The 484th Helicopter Training Regiment provides training on the Mil Mi-24 attack-helicopter family. Instruction covers transition to the type, two-crew coordination, weapons employment procedures, and tactical low-level profiles. The regiment uses Mi-24 variants for conversion and proficiency training; specific variant allocations (e.g., Mi-24V or Mi-24P) are not consistently detailed in open sources.
The 626th Training Helicopter Regiment supports both utility and attack tracks. Its inventory has included the Mil Mi-2 and Mil Mi-8 for general flight training and the Mil Mi-24 for introductory attack-helicopter training. The regiment consolidates foundational skills and enables initial mission training prior to graduates’ assignment to operational helicopter units.

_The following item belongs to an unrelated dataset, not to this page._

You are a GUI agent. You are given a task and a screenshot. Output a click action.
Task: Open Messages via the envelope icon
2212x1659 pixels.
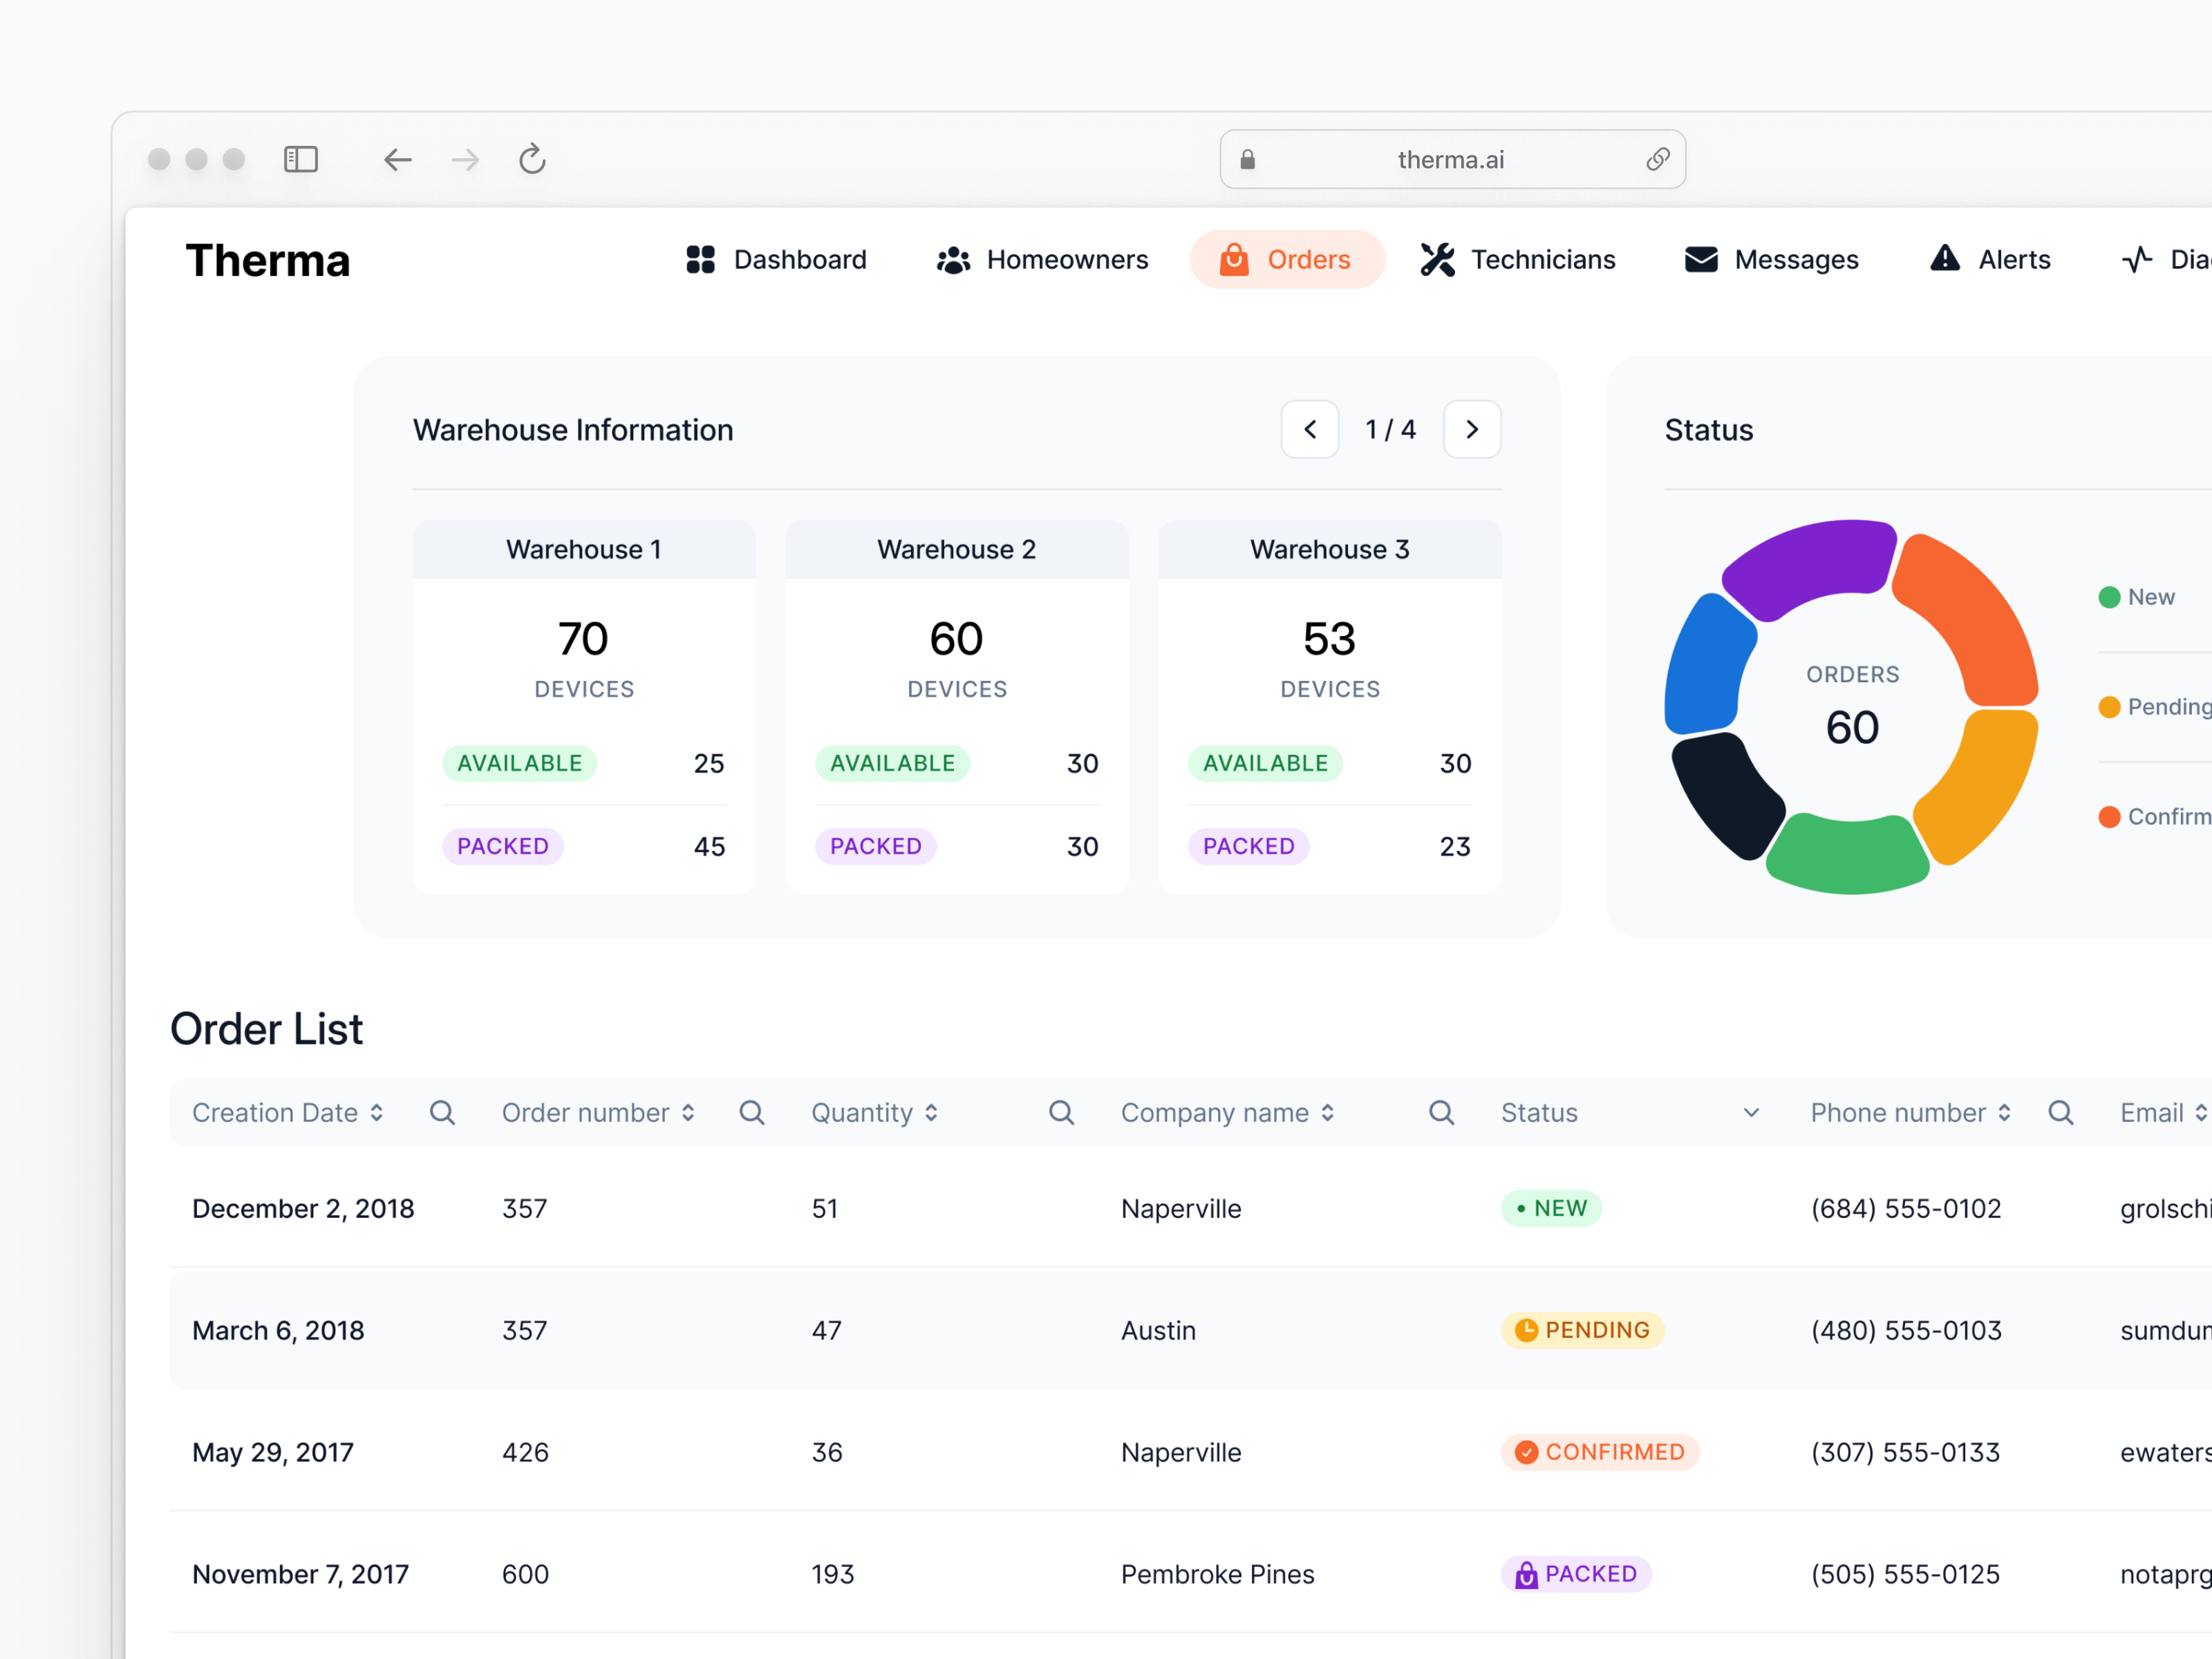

Ansat-U is a light twin-engine training helicopter produced by Kazan Helicopters; it is used for ab initio instruction, instrument basics, and navigation training. The Mil Mi-2, a light twin-turboshaft helicopter built under license, was long used for elementary training and has been scaled down in favor of newer trainers. The Mil Mi-8 series serves as the standard multi-engine platform for transport/utility training, including formation, instrument, and cargo exercises. The Mil Mi-24 is used for type-transition and weapons-system familiarization in the attack-helicopter training track.
SVVAUL delivers a multi-year program that integrates academic coursework, simulation, and flight instruction. Training progresses from ground school and simulator phases to initial helicopter flying on light trainers, followed by specialization on the Mi-8-series transport/utility or Mi-24-series attack helicopter track. Graduates receive a higher military education diploma (specialist level) and are commissioned as lieutenants for assignment to operational units. Open sources have cited target totals on the order of roughly 150–200 flight hours by graduation; current official hour requirements are not publicly released.
Flight operations are conducted from Syzran-area facilities and satellite airfields, notably Pugachyov in Saratov Oblast. Typical infrastructure includes concrete runways and multiple helicopter landing zones, daytime and nighttime training areas, navigation aids, fuel and armament storage, maintenance hangars, and simulator complexes for assigned types. Detailed site layouts, capacities, and restricted-area specifications are not publicly disclosed.
Modernization has centered on replacing legacy Mi-2 trainers with Ansat-U aircraft and expanding use of simulators. Ansat-U deliveries to the training system began in the late 2000s and continued through the 2010s. Public reporting indicates reliance on foreign-sourced components in some Ansat variants; industry statements since 2022 describe domestic substitution programs, but unit-level retrofit and allocation details for training fleets have not been officially specified.
The school is the principal source of new helicopter pilots for Russian Army Aviation under the VKS, feeding transport/utility (Mi-8 family) and attack-helicopter (Mi-24 family) regiments across multiple military districts. Consistent, official annual graduate numbers are not maintained in publicly released sources; precise throughput figures are therefore not provided here.
The existence of the 131st, 484th, and 626th Training Helicopter Regiments and their association with Mi-2, Mi-8, Mi-24, and Ansat-U training missions is documented in open sources. However, current detailed inventories, exact base-infrastructure specifications, training hour totals, and certain operational procedures are not publicly available or are restricted; those details are omitted.